As shown in Table 3, apart from SMC, the FWC outperformed the rest of the composts as far as marketable lettuce yield was concerned. This observation concurred with one made by Kwon et al. [28], who found that FWC amendments produced higher red pepper yields than the pig manure compost amendments in a field experiment that lasted for four growing seasons. The study found, however, that the potato yield obtained with both composts was not significantly different in terms of statistics, which may allude to the fact that the yield responses to FWC and livestock manure composts depend on the crop type grown. In agreement with the observation made in the present study, Kwon et al. [28] also indicated that the yields obtained with the FWC amendments were higher than those produced by the conventional amendment of NPK in all the crops grown in the experiment. The observations by Lee et al. [15], however, contravene the results of our study because in their study, NPK produced a higher rice yield than the FWC even though the red pepper yields achieved with either treatment were not significantly different (statistically). All compost amendments in this study produced higher lettuce yields than the conventional NPK amendment in disagreement with the observation made by Vo and Wang [29], who recorded lower fresh yields of muskmelon grown with livestock manure composts than those produced with the conventional mineral fertilisers. The study observed, however, that combined applications of the livestock composts and mineral fertilisers resulted in the highest muskmelon fresh yields of all the treatments.
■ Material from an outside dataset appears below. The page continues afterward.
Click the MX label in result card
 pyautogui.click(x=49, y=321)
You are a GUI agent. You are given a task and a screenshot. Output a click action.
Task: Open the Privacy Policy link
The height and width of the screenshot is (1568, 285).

In private communications documented by Troeh and Thompson [30], Broyer demonstrated that chlorine is a beneficial nutrient element to a range of crops, including leaf lettuce, with their study reporting a 30% increase in yield of the leaf lettuce grown with chlorine supplementation. The composts used in this study were rich in chloride ions, which might explain the higher yields obtained with the compost amendments than with NPK. In a 3-year field study that involved growing maize, bell pepper, and small grains every year but in rotations, Reider et al. [31] indicated that there were no significant statistical differences between the yields of bell pepper produced with either mineral fertilisers or livestock manure composts because bell pepper is a less-N-demanding crop compared with the rest of the crops grown, for which mineral fertilisers produced higher yields than the compost. However, this line of argument may not be applicable to our study because leaf lettuce is a high-N-demanding crop (a heavy feeder). It is important to note, however, that both food waste and animal manures in both their raw and stabilised forms of biochar, compost, digestates, etc., are laden with both macro and micro crop nutrient elements [32,33,34,35] and can, therefore, adequately supply them to the growing crops.
Another plausible explanation for the poor agronomic performance of the leaf lettuce grown on the conventional NPK amendment in comparison with the compost amendments is the inability of the sandy soil used in the present study to avail nutrients, especially N (leached), P (fixed), and micronutrients, to the growing leaf lettuce as demonstrated by Luyima et al. [35]. The mixed composts produced from the amalgamations of FWC and livestock manure composts outperformed both the pure livestock manure composts and FWC up to the optimum mixing ratios, beyond which the agronomic performance of the lettuce decreased with increasing FWC in the mixture. That decrease in the fresh yield of the leaf lettuce might have resulted from salinity induced by the high NaCl content in the compost mixture containing higher percentage concentrations of the FWC. An early study by Tesi et al. [36] examined the effects of NaCl-induced salinity on the growth and yield of butterhead lettuce in a floating system and found that the fresh lettuce weight was reduced at a NaCl concentration as low as 10 mmol/L. A recent study by Neocleous et al. [17] studied the effects of salinity induced by NaCl on both red and green lettuce varieties in a floating system and discerned that 20 mM of NaCl reduced lettuce yields by 13% and 17% in green and red cultivars, respectively, in comparison with the control.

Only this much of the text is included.